SOME HOLIDAY CHEER AS THE SIXTH CANDLE IS LIT
Though we lit a couple candles on Monday, we'd like to continue with further gems from some of our favorite musicians of Jewish heritage. Don't want anyone to think we're just "gentile" on our minds. And for those worried about ol' Saint Nick, we saluted Christmas early on Saturday. As with our other holiday reveries this week, we're all about the music and aren't trying to sway anyone towards anything. We love music made by people of all creeds, colors, nationalities, etc. Maybe not Nickelback, but even they made that evilly catchy "Rockstar", so maybe even they're alright.
We begin appropriately enough after sundown with Paul Simon in 1977.
Few artists have done more to celebrate and evolve Jewish culture than John Zorn. Here's his Masada band doing a stunning rendition of "Beeroth" in Warsaw, Poland in 1999.
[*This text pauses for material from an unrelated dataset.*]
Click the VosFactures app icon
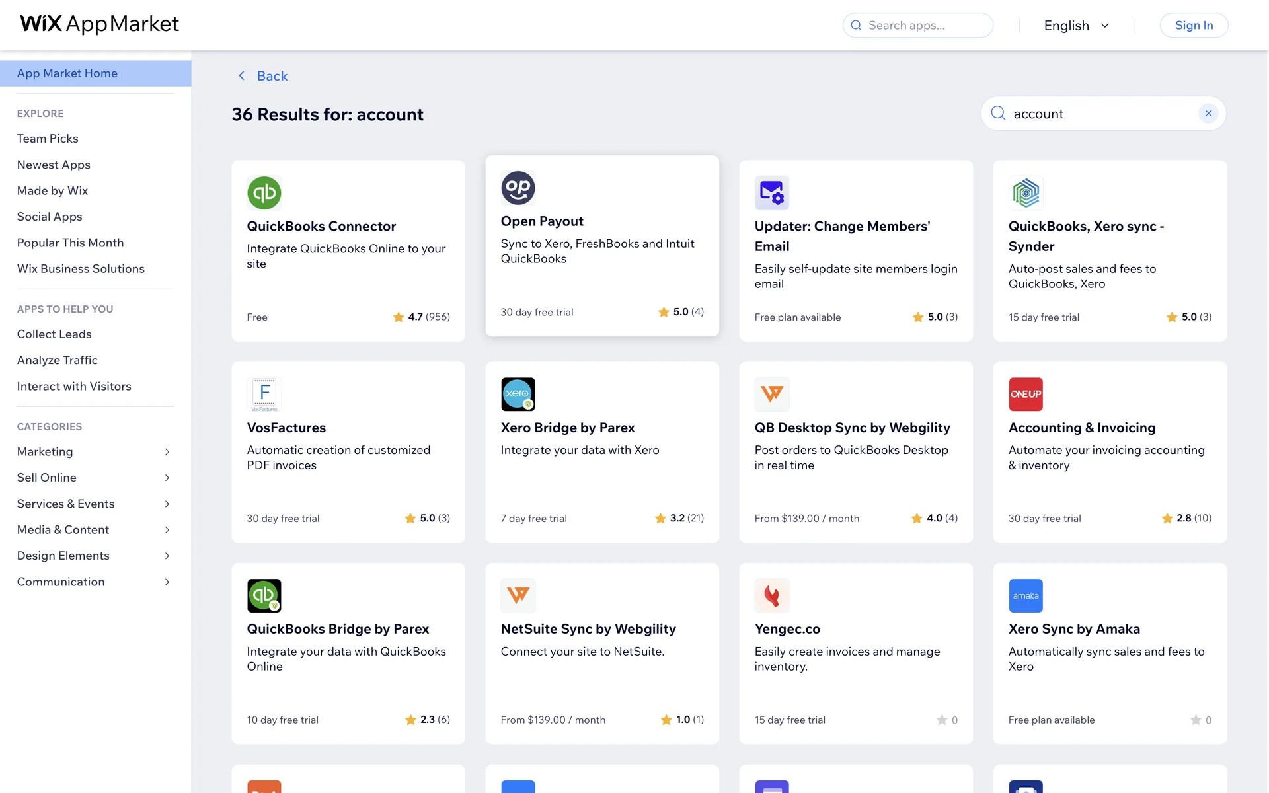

Kinky Friedman knows how to get a rise out of folks better than almost anyone, and "They Ain't Making Jews Like Jesus Anymore" is bound to offend nearly everyone on some level. He's a living torch for free speech and we adore him.
Serious guitar nuts are probably already hip to Marc Ribot but for those not in the know, well, he's one of the greats going today. Here he is with Medeski Martin & Wood at the Umbria Jazz Festival in 2001 doing the dreamiest "Hey Joe" you ever heard.
Leonard Cohen has written eloquently about spirituality of many stripes. Perhaps it's his understanding of humanity's intrinsic weaknesses and strengths, something abundantly clear in this intimate solo performance from 1967.
Here's Mickey Hart getting to the root of things with the Global Drum Project
Jonathan Richman has a gift for getting the job done in under two minutes, as in this 1978 clip of "New England" from Top of the Pops.
Mike Bloomfield left us all too soon. The man that took us down Highway 61 and helped introduce a fiery new brand of blues to a whole generation with the Paul Butterfield Blues Band was, simply put, a marvel of a player. Here's a particularly hot-shit example of the man at work. There's a happy sort of possession that takes him over about 50 seconds in.
Bob Brozman really ought to be a household name. As an interpreter and innovator of blues & folk traditions he's a genius, and he's a damn fine songwriter and picker to boot. This television segment from French TV in the early '90s provides snippets from a live show and interview clips. It's as fine and succinct an intro to a great, under-sung musician as we could find.
No JamBase salute of our favorite Jewish musicians (and this selection is FAR FAR from complete, just a taster of the myriad goodness out there) would be complete without Bob Dylan. This storming attack on "Isis" from the Rolling Thunder Tour in 1975 is one of our all-time fave live moments.